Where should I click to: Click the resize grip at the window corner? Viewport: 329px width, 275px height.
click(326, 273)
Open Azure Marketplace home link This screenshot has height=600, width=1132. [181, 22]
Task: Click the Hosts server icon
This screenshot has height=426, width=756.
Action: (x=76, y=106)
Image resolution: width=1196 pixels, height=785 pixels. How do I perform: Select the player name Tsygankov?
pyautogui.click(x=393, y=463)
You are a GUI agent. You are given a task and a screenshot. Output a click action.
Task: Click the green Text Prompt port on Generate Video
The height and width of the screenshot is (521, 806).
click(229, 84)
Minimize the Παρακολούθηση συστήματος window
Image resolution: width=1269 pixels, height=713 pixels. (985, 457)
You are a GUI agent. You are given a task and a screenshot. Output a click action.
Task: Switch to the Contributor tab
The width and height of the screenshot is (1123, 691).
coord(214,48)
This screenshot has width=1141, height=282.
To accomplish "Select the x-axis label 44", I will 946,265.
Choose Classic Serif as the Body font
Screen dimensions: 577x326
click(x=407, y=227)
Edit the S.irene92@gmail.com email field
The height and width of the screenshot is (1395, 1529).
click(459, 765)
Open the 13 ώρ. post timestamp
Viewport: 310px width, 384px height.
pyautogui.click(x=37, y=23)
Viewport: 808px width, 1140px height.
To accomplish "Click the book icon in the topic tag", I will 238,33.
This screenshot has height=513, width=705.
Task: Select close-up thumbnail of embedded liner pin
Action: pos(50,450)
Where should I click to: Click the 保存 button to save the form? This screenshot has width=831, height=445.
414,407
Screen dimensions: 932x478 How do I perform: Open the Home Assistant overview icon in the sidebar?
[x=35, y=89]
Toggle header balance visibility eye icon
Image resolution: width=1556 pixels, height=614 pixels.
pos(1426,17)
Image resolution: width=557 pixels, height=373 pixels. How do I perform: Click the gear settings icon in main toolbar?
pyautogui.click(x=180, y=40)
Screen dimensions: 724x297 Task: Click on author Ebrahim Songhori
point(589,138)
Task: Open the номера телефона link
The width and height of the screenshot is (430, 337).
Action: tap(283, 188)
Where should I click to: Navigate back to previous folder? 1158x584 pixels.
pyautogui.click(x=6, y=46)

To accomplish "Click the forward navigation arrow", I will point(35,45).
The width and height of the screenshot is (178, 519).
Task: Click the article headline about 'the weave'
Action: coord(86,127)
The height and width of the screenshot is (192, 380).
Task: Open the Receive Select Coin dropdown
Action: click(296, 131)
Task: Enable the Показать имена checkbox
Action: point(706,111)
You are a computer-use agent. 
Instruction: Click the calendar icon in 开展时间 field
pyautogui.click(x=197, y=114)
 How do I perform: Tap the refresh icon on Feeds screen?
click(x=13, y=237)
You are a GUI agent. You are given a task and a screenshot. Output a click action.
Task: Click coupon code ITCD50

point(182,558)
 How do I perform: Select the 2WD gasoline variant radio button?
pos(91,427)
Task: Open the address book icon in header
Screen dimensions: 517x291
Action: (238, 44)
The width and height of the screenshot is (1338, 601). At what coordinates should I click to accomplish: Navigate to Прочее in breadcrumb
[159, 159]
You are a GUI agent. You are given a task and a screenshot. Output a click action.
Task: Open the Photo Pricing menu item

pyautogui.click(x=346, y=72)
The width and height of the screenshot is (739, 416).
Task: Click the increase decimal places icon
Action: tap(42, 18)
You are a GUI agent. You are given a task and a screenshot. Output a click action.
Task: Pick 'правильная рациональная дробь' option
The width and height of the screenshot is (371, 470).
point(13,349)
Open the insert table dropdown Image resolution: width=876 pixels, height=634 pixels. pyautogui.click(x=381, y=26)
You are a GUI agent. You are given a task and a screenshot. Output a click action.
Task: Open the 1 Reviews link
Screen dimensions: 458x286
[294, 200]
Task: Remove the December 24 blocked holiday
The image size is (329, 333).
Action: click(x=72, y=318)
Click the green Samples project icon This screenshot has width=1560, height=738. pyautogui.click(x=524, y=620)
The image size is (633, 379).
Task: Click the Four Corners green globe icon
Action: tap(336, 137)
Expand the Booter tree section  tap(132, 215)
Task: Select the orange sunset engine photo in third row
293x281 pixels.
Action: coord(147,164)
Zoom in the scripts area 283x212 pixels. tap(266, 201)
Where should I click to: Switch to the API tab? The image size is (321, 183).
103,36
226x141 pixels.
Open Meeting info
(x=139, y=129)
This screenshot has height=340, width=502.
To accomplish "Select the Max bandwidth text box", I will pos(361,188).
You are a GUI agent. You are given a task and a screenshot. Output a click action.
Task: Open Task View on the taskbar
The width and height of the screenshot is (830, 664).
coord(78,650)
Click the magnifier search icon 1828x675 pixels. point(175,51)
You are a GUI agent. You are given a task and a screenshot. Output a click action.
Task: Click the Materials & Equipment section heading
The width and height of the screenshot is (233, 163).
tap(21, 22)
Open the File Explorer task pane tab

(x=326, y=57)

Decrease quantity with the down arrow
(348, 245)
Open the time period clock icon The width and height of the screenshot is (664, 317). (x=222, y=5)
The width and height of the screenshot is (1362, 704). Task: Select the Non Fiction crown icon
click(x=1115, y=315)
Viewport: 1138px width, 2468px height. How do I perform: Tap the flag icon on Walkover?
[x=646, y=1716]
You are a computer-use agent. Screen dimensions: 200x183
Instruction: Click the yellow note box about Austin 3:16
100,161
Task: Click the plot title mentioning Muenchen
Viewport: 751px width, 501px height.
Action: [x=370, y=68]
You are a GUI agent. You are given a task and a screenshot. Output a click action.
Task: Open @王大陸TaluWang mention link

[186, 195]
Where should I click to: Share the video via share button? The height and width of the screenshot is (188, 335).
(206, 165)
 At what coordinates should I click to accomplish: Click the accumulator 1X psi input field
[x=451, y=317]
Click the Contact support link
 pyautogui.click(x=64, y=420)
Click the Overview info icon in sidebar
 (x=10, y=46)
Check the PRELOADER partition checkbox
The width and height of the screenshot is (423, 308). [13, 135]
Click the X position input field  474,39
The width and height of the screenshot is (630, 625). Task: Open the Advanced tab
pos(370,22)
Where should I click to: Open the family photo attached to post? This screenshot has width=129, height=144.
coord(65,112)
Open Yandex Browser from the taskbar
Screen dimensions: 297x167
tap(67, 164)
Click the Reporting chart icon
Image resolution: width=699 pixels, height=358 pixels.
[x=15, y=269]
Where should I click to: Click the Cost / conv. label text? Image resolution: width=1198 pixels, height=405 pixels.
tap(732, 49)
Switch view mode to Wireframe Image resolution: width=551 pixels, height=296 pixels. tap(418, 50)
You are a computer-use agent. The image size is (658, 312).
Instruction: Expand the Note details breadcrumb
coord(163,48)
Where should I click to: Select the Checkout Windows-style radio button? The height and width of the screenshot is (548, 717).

──────────────────────────────

*What is being asked*.
When you reach the line containing "The width and height of the screenshot is (1362, 704)." in the data above, start copying exactly, and stop after the line containing "Click the X".

*Response box*.
The width and height of the screenshot is (1362, 704). Task: Select the Non Fiction crown icon
click(x=1115, y=315)
Viewport: 1138px width, 2468px height. How do I perform: Tap the flag icon on Walkover?
[x=646, y=1716]
You are a computer-use agent. Screen dimensions: 200x183
Instruction: Click the yellow note box about Austin 3:16
100,161
Task: Click the plot title mentioning Muenchen
Viewport: 751px width, 501px height.
Action: [x=370, y=68]
You are a GUI agent. You are given a task and a screenshot. Output a click action.
Task: Open @王大陸TaluWang mention link

[186, 195]
Where should I click to: Share the video via share button? The height and width of the screenshot is (188, 335).
(206, 165)
 At what coordinates should I click to accomplish: Click the accumulator 1X psi input field
[x=451, y=317]
Click the Contact support link
 pyautogui.click(x=64, y=420)
Click the Overview info icon in sidebar
 (x=10, y=46)
Check the PRELOADER partition checkbox
The width and height of the screenshot is (423, 308). [13, 135]
Click the X position input field  474,39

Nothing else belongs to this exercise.